§ WORK TASK: Would you quote the material below from its first line through the line containing "Open Recurring Issues via its sidebar icon", exactly and with both ends included?

§ RECORDS FOR THIS TASK:
____________________

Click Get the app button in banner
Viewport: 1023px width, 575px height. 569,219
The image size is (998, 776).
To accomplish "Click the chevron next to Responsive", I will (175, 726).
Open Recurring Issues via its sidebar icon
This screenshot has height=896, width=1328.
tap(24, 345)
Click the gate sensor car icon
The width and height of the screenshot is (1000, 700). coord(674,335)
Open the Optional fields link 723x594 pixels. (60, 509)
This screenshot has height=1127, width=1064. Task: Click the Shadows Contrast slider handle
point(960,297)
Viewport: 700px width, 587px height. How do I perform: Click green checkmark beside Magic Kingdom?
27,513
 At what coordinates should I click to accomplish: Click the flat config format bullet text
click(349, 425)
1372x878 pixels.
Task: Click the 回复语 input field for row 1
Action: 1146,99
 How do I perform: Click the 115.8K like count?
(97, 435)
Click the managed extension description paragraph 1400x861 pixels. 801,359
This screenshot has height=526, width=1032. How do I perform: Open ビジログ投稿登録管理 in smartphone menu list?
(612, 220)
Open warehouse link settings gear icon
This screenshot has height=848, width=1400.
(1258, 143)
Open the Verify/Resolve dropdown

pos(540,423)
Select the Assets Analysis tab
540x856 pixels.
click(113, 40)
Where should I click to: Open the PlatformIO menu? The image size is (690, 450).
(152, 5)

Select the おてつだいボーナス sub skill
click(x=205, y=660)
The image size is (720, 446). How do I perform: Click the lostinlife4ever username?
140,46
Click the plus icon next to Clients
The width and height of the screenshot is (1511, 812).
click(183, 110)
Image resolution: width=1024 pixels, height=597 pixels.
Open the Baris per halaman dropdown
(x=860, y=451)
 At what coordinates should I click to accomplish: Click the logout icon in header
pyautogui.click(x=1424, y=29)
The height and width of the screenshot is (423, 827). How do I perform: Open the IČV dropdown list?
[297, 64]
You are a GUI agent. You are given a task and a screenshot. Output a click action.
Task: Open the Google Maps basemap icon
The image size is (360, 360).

____________________

§ EXERCISE RESULT:
Click Get the app button in banner
Viewport: 1023px width, 575px height. 569,219
The image size is (998, 776).
To accomplish "Click the chevron next to Responsive", I will (175, 726).
Open Recurring Issues via its sidebar icon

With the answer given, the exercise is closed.